En période troublée, les dissonances internes augmentent et freinent les résiliences

La dissonance exprime l’écart qui naît des différences de perception. Dans les périodes de turbulences, les différences de perception sur l’état de l’actif humain se creusent entre le management et les collaborateurs. Cette dissonance retarde et freine la résilience.

 Alors que l’environnement des entreprises devient plus incertain et chaotique, l’élaboration de consensus sur les solutions de sortie de crise devient de plus en plus difficile à mettre en action. La raison en est souvent la montée de la défiance au sein de l’organisation.

Les mesures drastiques que le management prend pour rendre l’organisation plus souple et agile marquent les esprits et troublent la confiance dans l’avenir. Le raccourcissement des horizons rend moins lisible la ligne stratégique de l’entreprise. En un mot, à l’heure de la nécessaire mobilisation de toutes les ressources pour sortir des difficultés, les signaux émis par le management et perçus par les collaborateurs sont en décalage croissant.

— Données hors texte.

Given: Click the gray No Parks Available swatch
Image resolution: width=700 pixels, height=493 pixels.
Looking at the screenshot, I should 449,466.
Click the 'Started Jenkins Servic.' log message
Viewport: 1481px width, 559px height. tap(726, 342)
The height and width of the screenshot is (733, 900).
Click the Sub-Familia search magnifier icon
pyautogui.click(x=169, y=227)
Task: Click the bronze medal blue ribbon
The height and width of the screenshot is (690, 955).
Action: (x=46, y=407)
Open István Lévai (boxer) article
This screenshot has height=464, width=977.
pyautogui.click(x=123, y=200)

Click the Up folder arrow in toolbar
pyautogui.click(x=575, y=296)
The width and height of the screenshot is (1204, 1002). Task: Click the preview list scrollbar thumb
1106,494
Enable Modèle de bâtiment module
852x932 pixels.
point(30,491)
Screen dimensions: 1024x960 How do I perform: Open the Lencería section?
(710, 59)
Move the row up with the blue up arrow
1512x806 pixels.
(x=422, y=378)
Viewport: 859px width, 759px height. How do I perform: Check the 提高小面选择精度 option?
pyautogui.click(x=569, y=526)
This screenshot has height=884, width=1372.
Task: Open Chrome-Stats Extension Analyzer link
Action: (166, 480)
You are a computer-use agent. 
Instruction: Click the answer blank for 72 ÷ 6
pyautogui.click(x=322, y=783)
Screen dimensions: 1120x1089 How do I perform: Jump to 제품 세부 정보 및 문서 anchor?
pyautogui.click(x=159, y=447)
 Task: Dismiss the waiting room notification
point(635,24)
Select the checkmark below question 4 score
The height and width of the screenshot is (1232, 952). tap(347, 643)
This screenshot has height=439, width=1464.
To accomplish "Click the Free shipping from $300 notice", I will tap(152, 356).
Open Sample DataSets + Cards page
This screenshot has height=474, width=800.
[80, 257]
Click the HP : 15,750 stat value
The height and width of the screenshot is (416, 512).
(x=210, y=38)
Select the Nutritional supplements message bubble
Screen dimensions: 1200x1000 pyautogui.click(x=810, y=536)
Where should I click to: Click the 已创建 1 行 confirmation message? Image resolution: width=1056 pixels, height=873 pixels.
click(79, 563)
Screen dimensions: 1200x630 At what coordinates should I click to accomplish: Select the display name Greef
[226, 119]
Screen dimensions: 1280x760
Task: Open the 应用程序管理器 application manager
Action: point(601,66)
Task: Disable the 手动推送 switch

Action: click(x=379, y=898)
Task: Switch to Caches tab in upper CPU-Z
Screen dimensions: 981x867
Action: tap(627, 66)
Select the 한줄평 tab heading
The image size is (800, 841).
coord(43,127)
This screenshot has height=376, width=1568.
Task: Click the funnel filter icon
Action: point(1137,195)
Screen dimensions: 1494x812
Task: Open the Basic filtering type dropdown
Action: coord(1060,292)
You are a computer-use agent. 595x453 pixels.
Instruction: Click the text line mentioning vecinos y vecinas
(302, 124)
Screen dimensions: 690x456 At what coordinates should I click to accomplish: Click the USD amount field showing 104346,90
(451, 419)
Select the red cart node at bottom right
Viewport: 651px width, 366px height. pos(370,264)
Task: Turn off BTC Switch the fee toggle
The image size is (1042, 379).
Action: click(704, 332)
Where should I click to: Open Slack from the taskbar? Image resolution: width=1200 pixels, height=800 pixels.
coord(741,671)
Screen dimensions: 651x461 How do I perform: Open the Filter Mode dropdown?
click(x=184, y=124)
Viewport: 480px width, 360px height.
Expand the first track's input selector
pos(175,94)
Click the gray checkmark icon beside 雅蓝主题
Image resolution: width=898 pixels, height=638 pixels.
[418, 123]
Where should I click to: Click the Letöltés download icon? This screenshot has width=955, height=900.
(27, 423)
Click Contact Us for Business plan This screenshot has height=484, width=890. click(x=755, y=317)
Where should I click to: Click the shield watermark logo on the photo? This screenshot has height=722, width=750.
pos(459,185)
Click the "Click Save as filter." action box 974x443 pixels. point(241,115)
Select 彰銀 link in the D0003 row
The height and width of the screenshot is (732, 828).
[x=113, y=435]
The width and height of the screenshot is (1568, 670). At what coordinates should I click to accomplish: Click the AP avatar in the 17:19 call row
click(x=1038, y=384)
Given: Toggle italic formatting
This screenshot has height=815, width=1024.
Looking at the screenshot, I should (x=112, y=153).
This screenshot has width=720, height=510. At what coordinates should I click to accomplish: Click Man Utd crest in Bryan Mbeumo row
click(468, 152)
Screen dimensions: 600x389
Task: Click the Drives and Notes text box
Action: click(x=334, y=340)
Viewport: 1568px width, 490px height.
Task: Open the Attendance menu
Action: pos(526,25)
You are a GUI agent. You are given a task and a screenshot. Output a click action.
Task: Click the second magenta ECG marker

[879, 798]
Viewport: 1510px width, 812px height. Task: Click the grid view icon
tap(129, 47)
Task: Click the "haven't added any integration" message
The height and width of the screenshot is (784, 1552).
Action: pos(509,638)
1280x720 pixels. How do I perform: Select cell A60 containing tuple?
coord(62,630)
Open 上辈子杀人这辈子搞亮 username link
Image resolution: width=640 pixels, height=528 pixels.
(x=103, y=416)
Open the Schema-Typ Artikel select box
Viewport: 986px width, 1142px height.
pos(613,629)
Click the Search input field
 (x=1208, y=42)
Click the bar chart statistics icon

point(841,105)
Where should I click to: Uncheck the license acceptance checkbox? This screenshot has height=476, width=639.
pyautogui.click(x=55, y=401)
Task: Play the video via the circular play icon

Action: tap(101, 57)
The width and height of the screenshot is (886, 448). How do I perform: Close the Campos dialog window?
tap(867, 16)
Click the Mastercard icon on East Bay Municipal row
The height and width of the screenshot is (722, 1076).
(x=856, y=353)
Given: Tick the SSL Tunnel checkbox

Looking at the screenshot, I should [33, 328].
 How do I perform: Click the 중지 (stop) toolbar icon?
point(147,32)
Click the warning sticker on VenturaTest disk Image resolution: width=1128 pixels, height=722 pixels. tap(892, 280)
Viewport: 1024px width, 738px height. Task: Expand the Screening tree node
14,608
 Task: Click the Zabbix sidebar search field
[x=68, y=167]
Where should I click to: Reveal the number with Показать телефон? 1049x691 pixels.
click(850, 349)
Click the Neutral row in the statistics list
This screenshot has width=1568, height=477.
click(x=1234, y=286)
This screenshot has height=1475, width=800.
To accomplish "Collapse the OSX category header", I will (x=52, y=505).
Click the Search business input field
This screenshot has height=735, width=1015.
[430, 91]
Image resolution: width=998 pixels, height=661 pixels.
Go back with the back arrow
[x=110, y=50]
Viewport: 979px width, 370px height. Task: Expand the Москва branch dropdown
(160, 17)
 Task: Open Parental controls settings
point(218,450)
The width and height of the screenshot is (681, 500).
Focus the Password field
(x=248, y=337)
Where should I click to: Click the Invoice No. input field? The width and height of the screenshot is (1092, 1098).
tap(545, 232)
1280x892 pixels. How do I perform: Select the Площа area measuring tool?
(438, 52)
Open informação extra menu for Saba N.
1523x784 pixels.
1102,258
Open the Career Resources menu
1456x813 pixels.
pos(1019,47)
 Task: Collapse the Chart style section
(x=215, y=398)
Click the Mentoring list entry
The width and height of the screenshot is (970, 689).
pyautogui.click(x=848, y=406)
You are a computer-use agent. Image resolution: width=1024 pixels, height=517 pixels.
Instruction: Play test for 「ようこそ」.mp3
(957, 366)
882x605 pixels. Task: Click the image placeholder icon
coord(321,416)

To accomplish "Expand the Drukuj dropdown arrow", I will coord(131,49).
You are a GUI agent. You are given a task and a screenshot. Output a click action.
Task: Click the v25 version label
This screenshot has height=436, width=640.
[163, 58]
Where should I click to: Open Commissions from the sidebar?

Cette dissonance de la communication interne freine l’adaptabilité et la résilience. Une grande entreprise qui a fait effectuer le test « Cuilleret-Richemond » a ainsi pu constater que la principale explication de sa faible note de synthèse (niveau dans l’échelle de la résilience transformante) tenait à une forte dissonance des messages et un temps de récupération jugé trop court entre deux changements. Pourtant, le Président expliquait que les changements profonds se feraient au rythme de un tous les 18 mois. Ce message émis n’était pas perçu ainsi par des salariés qui subissaient des rythmes de changement plus rapides imposés par des managers intermédiaires trop zélés…à accélérer le changement.

En conséquence, les collaborateurs ont bien exprimé dans le test cette forte dissonance des messages internes et leurs difficultés face au rythme de changement. Résultat : l’entreprise dont le potentiel de résilience était réel n’a pas franchi le seuil de la résilience transformante.